Ollama Out-of-Bounds Read Vulnerability Allows Remote Process Memory Leak

Critical Security Vulnerability in Ollama 🚨

Cybersecurity researchers have disclosed a critical security vulnerability in Ollama that, if successfully exploited, could allow a remote, unauthenticated attacker to leak its entire process memory. The out-of-bounds read flaw, which likely impacts over 300,000 servers globally, is tracked as CVE-2026-7482 (CVSS score: 9.1). It has been codenamed Bleeding Llama by Cyera.
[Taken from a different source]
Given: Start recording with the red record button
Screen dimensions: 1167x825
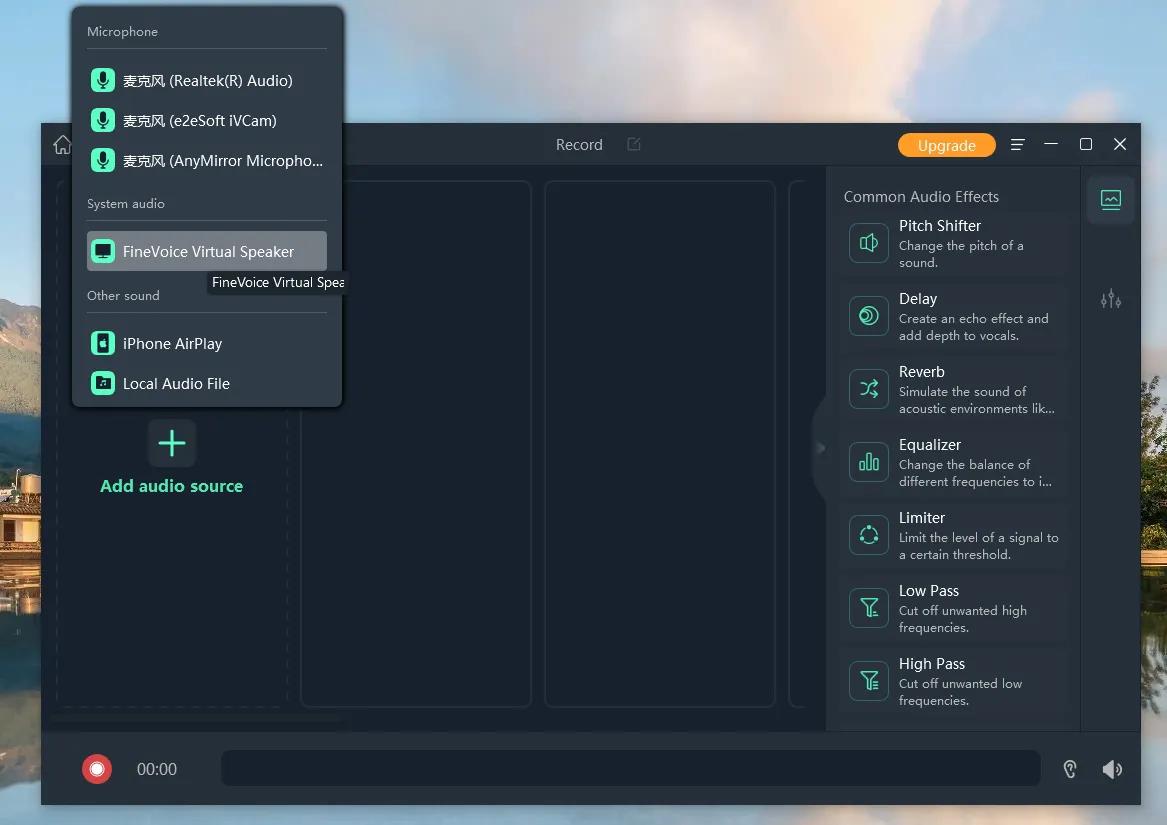Looking at the screenshot, I should [x=97, y=769].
Ollama is a popular open-source framework that allows large language models (LLMs) to be run locally instead of on the cloud. According to a description of the flaw in CVE.org, “Ollama before 0.17.1 contains a heap out-of-bounds read vulnerability in the GGUF model loader.” The /api/create endpoint accepts an attacker-supplied GGUF file in which the declared tensor offset and size exceed the file’s actual length; during quantization, the server reads past the allocated heap buffer.
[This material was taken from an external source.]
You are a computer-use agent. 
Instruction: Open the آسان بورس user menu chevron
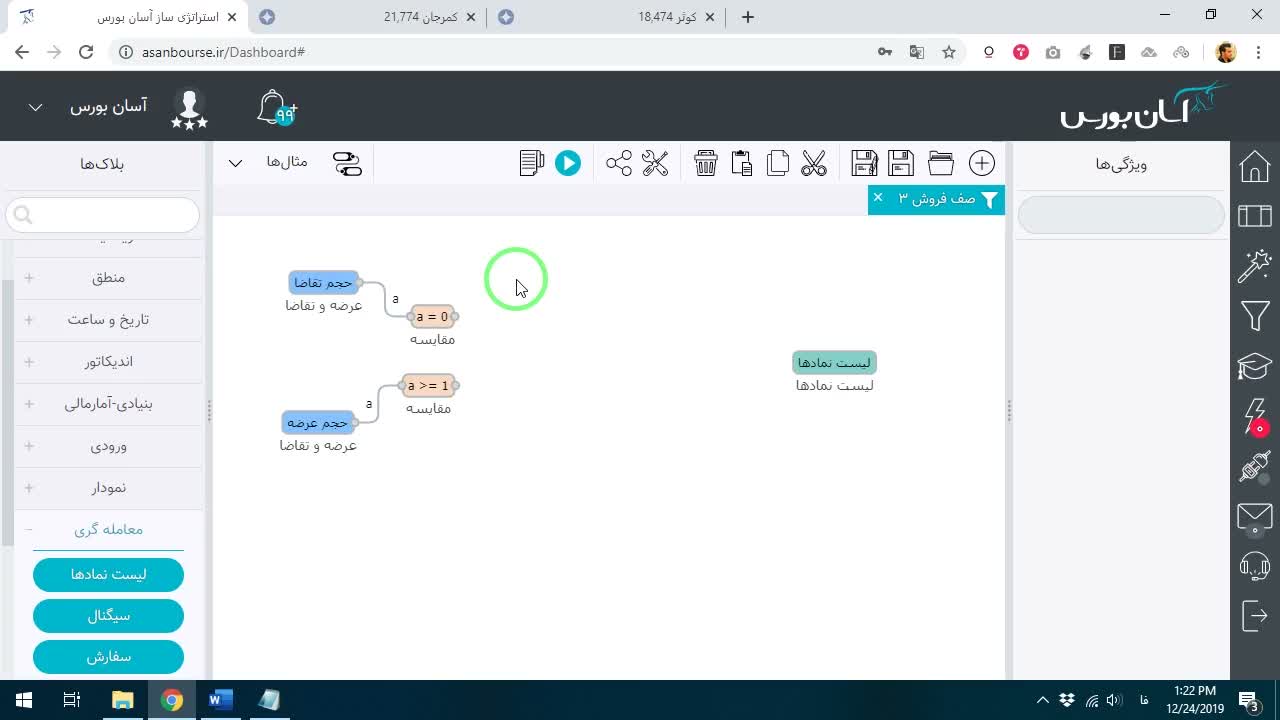35,107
Hypothetical Attack Scenario 🔍

In a hypothetical attack scenario, a bad actor can send a specially crafted GGUF file to an exposed Ollama server with the tensor’s shape set to a very large number to trigger the out-of-bounds heap read during model creation using the /api/create endpoint. Successful exploitation of the vulnerability could leak sensitive data from the Ollama process memory, including environment variables, API keys, system prompts, and concurrent users’ conversation data. This data can be exfiltrated by uploading the resulting model artifact through the /api/push endpoint to an attacker-controlled registry.
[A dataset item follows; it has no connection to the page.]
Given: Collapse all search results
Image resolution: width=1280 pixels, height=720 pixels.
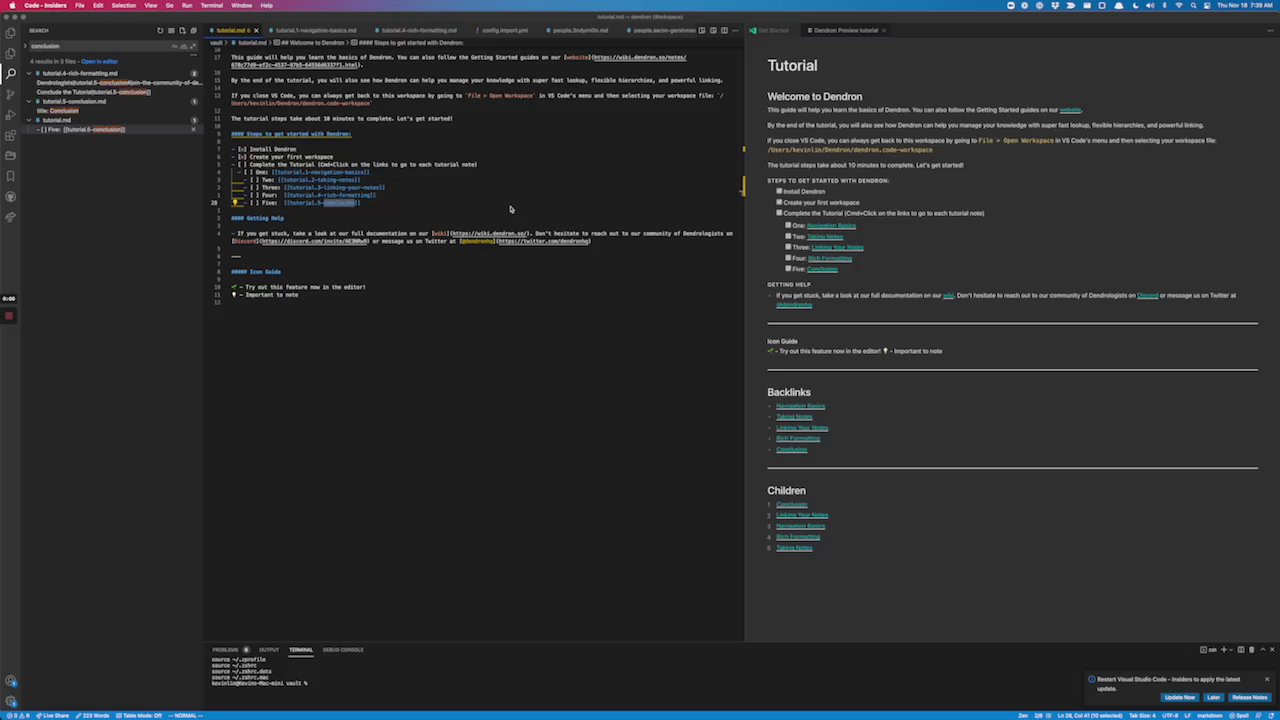Looking at the screenshot, I should 193,31.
“An attacker can learn basically anything about the organization from your AI inference – API keys, proprietary code, customer contracts, and much more,” Cyera security researcher Dor Attias said. Users are advised to apply the latest fixes, limit network access, audit running instances for internet exposure, and isolate and secure them behind a firewall. It’s also recommended to deploy an authentication proxy or API gateway in front of all Ollama instances, as the REST API does not provide authentication out of the box.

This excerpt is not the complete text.